MENTAL HEALTH COUNSELING
I specialize within the following areas of expertise:
Complex Trauma (cPTSD, developmental, relational and attachment trauma)
Perinatal Mental Health (pregnancy, postpartum and new parenthood)
Shame / Self Worth / Self Esteem
Therapy for caregiving professionals (therapists, social workers, substance abuse counselors, case managers, birth workers, medical providers, etc.)
Qualified Supervision for Registered Mental Health Counseling Interns and professional supervision for therapists seeking more support and guidance in their clinical work
I offer both in-person and telehelath/virtual therapy sessions. Much of the progress experienced in therapy is dependent upon the therapeutic relationship and sometimes it's tough to find the right fit. I offer an initial 15 minute phone consultation at no charge to discuss current challenges and goals for therapy before scheduling the first session. Please visit the FAQs for a few testimonials.
Eye Movement Desensitization and Reprocessing (EMDR) is an evidence-based treatment that has been effective in the healing and reprocessing of emotional pain from distressing life events. EMDR helps to remove the blockage keeping emotional wounds from healing, assisting the mind in reprocessing emotional trauma much like how the body heals from physical trauma. For more information on EMDR, please visit the Resources page.
"The past affects the present even without our being aware of it."
-Dr. Francine Shapiro, creator of EMDR
Perinatal Mental Health refers to the phase of life from the onset of pregnancy to approximately one year postpartum. Pregnancy, postpartum and parenthood are significant life transitions often marked by unexpected emotional challenges. Perinatal mental health does not just refer to the emotional needs of the mother or gestational parent but rather all individuals involved in the care of a new human. I offer specialized support and treatment for mothers, fathers, gestational parents, nongestational parents, trans parents, same-sex parents and non-binary parents. I welcome the opportunity to serve diverse family constellations including single parents, more than two parents, non-parent primary caregivers, and any other combination of how your family parents your child(ren). For immediate access to perinatal support, please visit the Resources page.
"When a woman gives birth, two are born:
a baby from the womb of its mother and a woman from the womb of her former existence."
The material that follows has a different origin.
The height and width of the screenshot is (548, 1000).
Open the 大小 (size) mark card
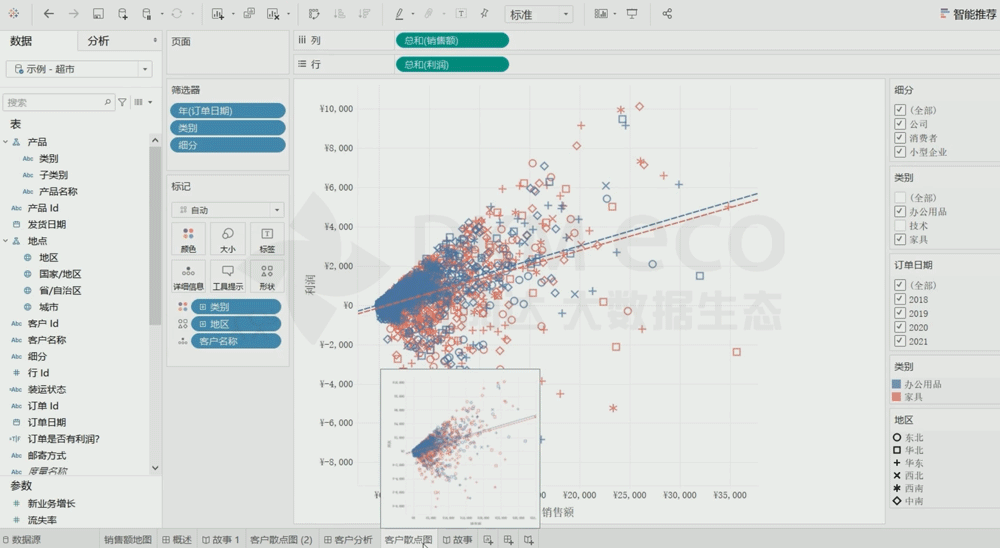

Neuro Affective Relational Model (NARM) is a developmentally-oriented and neuroscientifically-informed approach to address unresolved Complex Trauma (C-PTSD) while restoring connection to self and others. NARM works with unconscious attachment patterns that stem from relational, developmental and attachment trauma and adverse childhood experiences (ACEs). NARM is non-regressive, non-cathartic and non-pathologizing. For more information on NARM, please visit the Resources page.
"The spontaneous movement in all of us is toward connection, health, and aliveness. No matter how withdrawn and isolated we have become, or how serious the trauma we have experienced,
on the deepest level, just as a plant spontaneously moves toward sunlight, there is in each of us an impulse moving toward connection and healing."
-Dr. Laurence Heller, creator of NARM
Professional/Clinical/Qualified Supervision is a supportive relationship between mental health professionals that fosters the enhancement of personal growth and clinical skills. I am a Qualified Supervisor for Registered Mental Health Counseling Interns in the state of Florida. Due to the nature and duration of the qualified supervision relationship, it is my personal preference to provide supervision to registered interns who are local to St. Augustine and surrounding areas in the event of an emergency where I must assess their client. I also provide clinical supervision to mental health professionals who are seeking support and guidance around their clinical skills and professional growth. My fee for supervision services is $100 per hour; this fee can be split between two supervisees who wish to share the hour.
Trauma-Informed Supervision: I practice a trauma-informed supervision model that honors and prioritizes safety, trust, choice/agency, collaboration and empowerment between supervisor and supervisee. It is my goal to cultivate mutual respect, safety, trust, understanding, acceptance, growth and learning in my role as a supervisor with the intention of supporting the personal and professional learning of a supervisee. Together, we build a professional relationship through the framework of: consent, choice, consistency, predictability, curiosity, boundaries, self-inquiry, appropriate self-disclosure, active learning, clearly stated expectations, honoring diversity/equity/belonging, feedback and an emphasis on growth & learning. Because counter-transference is a normal part of the therapeutic process and can be an invaluable asset to the clinical process when explored appropriately, working directly with the supervisee's experience of counter-transference with clients is a primary focus and learning edge in my approach as a supervisor.
“And the day came when the risk to remain tight in a bud was more painful than the risk it took to blossom.”